# [Task]
Copy the listing below, switching every "Where should I click to" to "Where do I click to" and leaving everything else unchanged.

## start Data provided

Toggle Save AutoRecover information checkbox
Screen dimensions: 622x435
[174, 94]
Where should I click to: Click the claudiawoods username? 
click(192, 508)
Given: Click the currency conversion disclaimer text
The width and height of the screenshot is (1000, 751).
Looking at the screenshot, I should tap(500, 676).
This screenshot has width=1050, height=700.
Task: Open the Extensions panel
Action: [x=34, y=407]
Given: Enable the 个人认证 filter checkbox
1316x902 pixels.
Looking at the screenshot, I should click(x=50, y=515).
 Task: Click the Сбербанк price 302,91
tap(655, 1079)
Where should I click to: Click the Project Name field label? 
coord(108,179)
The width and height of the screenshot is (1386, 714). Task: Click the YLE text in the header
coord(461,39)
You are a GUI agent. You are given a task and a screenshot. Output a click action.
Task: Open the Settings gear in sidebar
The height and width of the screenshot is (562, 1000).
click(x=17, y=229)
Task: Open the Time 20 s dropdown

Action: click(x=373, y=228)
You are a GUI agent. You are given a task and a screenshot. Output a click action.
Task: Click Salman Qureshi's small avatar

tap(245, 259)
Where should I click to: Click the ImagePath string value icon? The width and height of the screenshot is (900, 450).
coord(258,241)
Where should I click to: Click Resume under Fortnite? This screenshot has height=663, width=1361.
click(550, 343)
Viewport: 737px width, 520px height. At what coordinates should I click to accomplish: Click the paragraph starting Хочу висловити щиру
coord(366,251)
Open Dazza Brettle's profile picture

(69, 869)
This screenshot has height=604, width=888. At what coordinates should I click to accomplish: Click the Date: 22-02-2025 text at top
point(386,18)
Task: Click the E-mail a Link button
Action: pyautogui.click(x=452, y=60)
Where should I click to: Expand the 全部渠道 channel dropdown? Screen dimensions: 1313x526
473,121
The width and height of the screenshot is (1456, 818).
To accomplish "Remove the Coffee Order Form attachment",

## end Data provided

# [Worked solution]
Toggle Save AutoRecover information checkbox
Screen dimensions: 622x435
[174, 94]
Where do I click to: Click the claudiawoods username? 
click(192, 508)
Given: Click the currency conversion disclaimer text
The width and height of the screenshot is (1000, 751).
Looking at the screenshot, I should tap(500, 676).
This screenshot has width=1050, height=700.
Task: Open the Extensions panel
Action: [x=34, y=407]
Given: Enable the 个人认证 filter checkbox
1316x902 pixels.
Looking at the screenshot, I should click(x=50, y=515).
 Task: Click the Сбербанк price 302,91
tap(655, 1079)
Where do I click to: Click the Project Name field label? 
coord(108,179)
The width and height of the screenshot is (1386, 714). Task: Click the YLE text in the header
coord(461,39)
You are a GUI agent. You are given a task and a screenshot. Output a click action.
Task: Open the Settings gear in sidebar
The height and width of the screenshot is (562, 1000).
click(x=17, y=229)
Task: Open the Time 20 s dropdown

Action: click(x=373, y=228)
You are a GUI agent. You are given a task and a screenshot. Output a click action.
Task: Click Salman Qureshi's small avatar

tap(245, 259)
Where do I click to: Click the ImagePath string value icon? The width and height of the screenshot is (900, 450).
coord(258,241)
Where do I click to: Click Resume under Fortnite? This screenshot has height=663, width=1361.
click(550, 343)
Viewport: 737px width, 520px height. At what coordinates should I click to accomplish: Click the paragraph starting Хочу висловити щиру
coord(366,251)
Open Dazza Brettle's profile picture

(69, 869)
This screenshot has height=604, width=888. At what coordinates should I click to accomplish: Click the Date: 22-02-2025 text at top
point(386,18)
Task: Click the E-mail a Link button
Action: pyautogui.click(x=452, y=60)
Where do I click to: Expand the 全部渠道 channel dropdown? Screen dimensions: 1313x526
473,121
The width and height of the screenshot is (1456, 818).
To accomplish "Remove the Coffee Order Form attachment",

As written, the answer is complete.